We validate data when we verify it meets expected rules, types, and constraints. Validate is the standard data-quality verb, appearing in tools like Great Expectations and in phrases such as "validation rules." Control and prove do not collocate with data this way, and check up is informal and used for health. Engineers say "validate inputs" and "data validation checks," so validate the data is the precise, professional collocation for ensuring correctness before processing continues.
2 / 5
Monitoring should ___ drift when the statistical distribution of incoming data changes over time.
To detect drift means to identify when data or model behaviour shifts away from a known baseline. Detect is the precise collocation used in ML monitoring and data observability, as in "drift detection." Feel, smell, and guess are intuitive verbs with no place in measurable, automated monitoring. Distribution changes are flagged by detectors, so detect drift is the correct phrasing whenever you describe systems that watch for changing data characteristics over time.
3 / 5
The ingestion layer will ___ a schema so that any record with the wrong shape is rejected.
We enforce a schema when we require all data to conform to a defined structure and reject anything that does not. Enforce is the exact collocation, used in "schema enforcement" features of formats like Delta Lake and Avro. Force, press, and push lack the sense of consistently applying a rule. The phrase "schema-on-write enforcement" is common in data platforms, confirming enforce a schema as the precise, idiomatic choice for guaranteeing structural consistency.
4 / 5
To remove repeated rows that arrived twice, the pipeline must ___ the records.
To deduplicate records means to remove duplicate entries so each item appears only once. Deduplicate (often shortened to "dedupe") is the standard data-engineering verb, as in "we dedupe on the event ID." Unique is an adjective, not a verb here, and singlify and declone are not real words. Pipelines routinely "deduplicate before loading," so deduplicate the records is the precise, expected collocation for eliminating repeated data.
5 / 5
A nightly job will ___ the totals between two systems to confirm the numbers match.

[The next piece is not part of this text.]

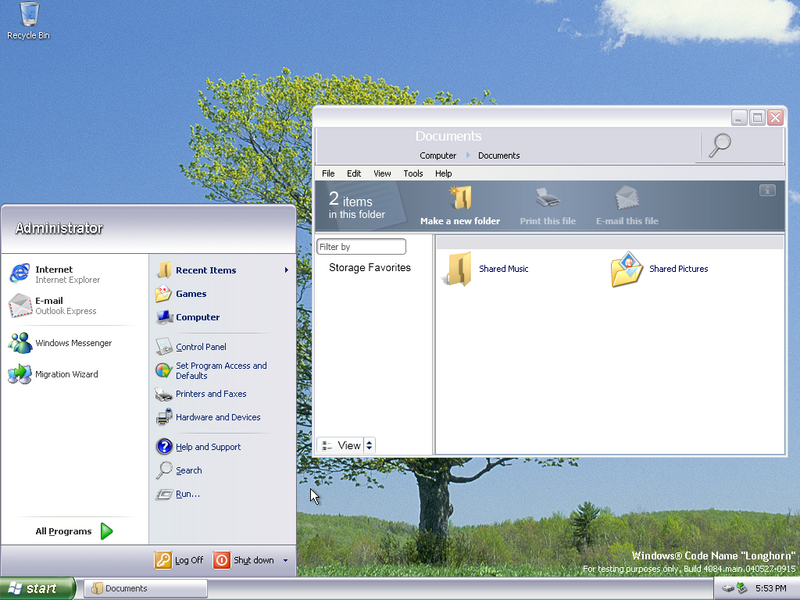
Task: Expand All Programs list
Action: click(74, 531)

We reconcile data when we compare two datasets and confirm they agree, resolving any differences. Reconcile borrows from accounting and is the standard term in data quality, as in "reconciliation report." Reunite and rejoin imply bringing things together physically, and replay means reprocessing events, a different concept. Engineers say "reconcile source and target counts," so reconcile the totals is the precise collocation for verifying consistency across systems.